The NASA spacecraft Juno will lift off at 11:34 a.m. on Friday from Space Launch Complex 41 at Cape Canaveral Air Force Station in Florida.

The four-ton spacecraft will start a five-year journey to Jupiter, the largest planet in the solar system, according to NASA's statement.

Juno will arrived at Jupiter in August 2016 and then spend around a year surveying Jupiter and its moons to draw a detailed picture of the planet's magnetic field. The scientists also want to find out whether there is a solid core beneath Jupiter's multi-colored clouds through the spacecraft.

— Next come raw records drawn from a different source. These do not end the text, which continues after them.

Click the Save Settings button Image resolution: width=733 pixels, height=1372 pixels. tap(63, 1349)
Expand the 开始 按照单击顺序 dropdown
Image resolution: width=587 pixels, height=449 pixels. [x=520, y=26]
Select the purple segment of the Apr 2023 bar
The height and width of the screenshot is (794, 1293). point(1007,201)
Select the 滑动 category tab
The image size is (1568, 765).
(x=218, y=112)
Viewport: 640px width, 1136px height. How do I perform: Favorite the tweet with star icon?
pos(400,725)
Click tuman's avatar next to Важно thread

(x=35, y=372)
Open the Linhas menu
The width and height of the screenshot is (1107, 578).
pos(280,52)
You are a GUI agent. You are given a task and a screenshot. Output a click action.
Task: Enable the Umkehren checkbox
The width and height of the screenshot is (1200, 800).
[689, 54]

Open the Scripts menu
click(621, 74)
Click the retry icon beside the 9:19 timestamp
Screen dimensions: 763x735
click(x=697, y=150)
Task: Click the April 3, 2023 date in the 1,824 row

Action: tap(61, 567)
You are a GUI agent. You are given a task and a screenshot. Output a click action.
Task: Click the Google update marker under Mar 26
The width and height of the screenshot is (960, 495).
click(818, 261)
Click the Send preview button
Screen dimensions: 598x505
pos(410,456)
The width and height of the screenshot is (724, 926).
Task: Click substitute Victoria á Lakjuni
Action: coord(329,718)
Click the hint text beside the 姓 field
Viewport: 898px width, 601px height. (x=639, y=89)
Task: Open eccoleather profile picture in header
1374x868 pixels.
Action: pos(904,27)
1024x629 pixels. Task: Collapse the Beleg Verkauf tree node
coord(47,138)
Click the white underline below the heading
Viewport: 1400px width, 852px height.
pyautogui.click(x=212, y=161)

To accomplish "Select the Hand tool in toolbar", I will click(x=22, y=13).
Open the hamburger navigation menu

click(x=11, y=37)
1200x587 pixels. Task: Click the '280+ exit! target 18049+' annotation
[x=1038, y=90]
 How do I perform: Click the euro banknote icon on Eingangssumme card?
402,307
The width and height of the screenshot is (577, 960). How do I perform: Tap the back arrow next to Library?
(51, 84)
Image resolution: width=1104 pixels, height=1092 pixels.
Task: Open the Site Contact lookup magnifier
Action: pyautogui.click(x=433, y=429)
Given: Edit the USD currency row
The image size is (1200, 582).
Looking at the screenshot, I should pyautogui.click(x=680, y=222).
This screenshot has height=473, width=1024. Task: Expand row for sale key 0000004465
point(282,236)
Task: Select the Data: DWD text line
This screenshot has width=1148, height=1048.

"If we could start to understand the role that Jupiter played and how the planet formed and how that eventually governed the creation of the other planets and the Earth and maybe even life itself, then we know a little bit about how to look for other Earth-like planets, maybe orbiting other stars and how common those might be and the roles that those giant planets that we see orbiting the other stars play," said Scott Bolton, the prin"cipa"cipal investigator for the Juno mission.
Juno has three 34-foot-long solar arrays and a high-gain antenna in the middle. It even spins slowly as it goes through its mission. Those arrays will be the sole power source for Juno as it conducts its mission - a first for a spacecraft headed beyond the asteroid belt between Mars and Jupiter.

A United Launch Alliance Atlas V equipped with five solid-fueled boosters will help Juno complete its journey to Jupiter. The Atlas V has proven a reliable option for NASA's Launch Services Program. Even with that much power, Juno will still require a flyby of Earth to get up enough energy to swing out to Jupiter.